Task inputs ▸
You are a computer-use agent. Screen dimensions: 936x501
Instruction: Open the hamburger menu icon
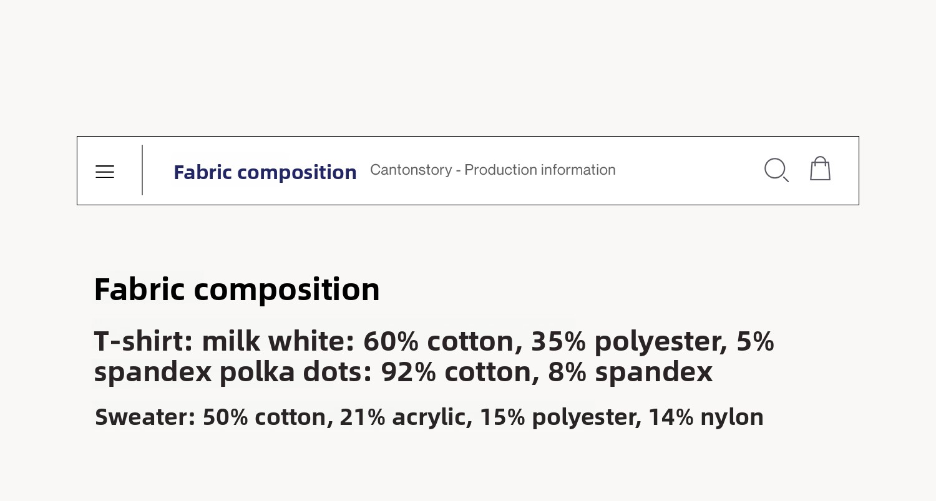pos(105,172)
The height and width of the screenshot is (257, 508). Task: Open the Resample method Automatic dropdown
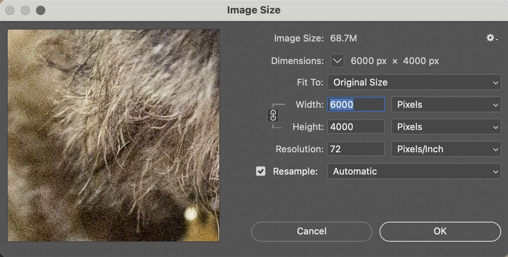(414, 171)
--
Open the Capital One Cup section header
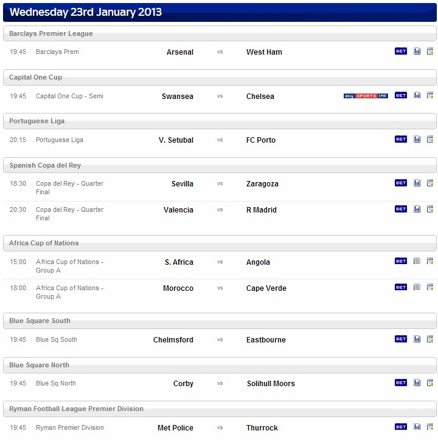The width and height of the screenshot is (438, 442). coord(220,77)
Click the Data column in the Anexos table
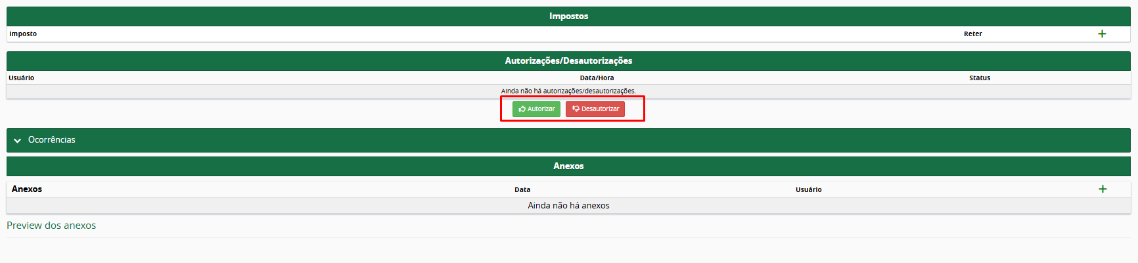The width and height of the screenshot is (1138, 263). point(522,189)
---
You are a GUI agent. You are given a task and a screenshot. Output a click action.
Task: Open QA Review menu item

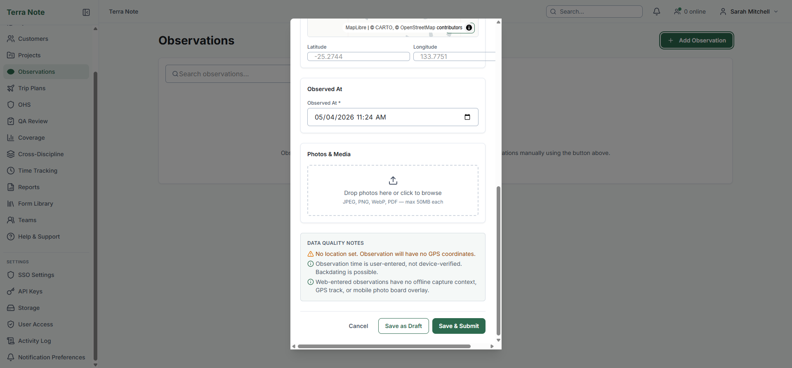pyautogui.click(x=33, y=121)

Exercise ▸ Return the records verbatim from the line containing "Open the Capital One Cup section header" through the line containing "The width and height of the screenshot is (1138, 263).", including both of those lines. Omit the pictures from your answer.

Exercise response ▸
Open the Capital One Cup section header
The width and height of the screenshot is (438, 442). coord(220,77)
Click the Data column in the Anexos table
The width and height of the screenshot is (1138, 263). point(522,189)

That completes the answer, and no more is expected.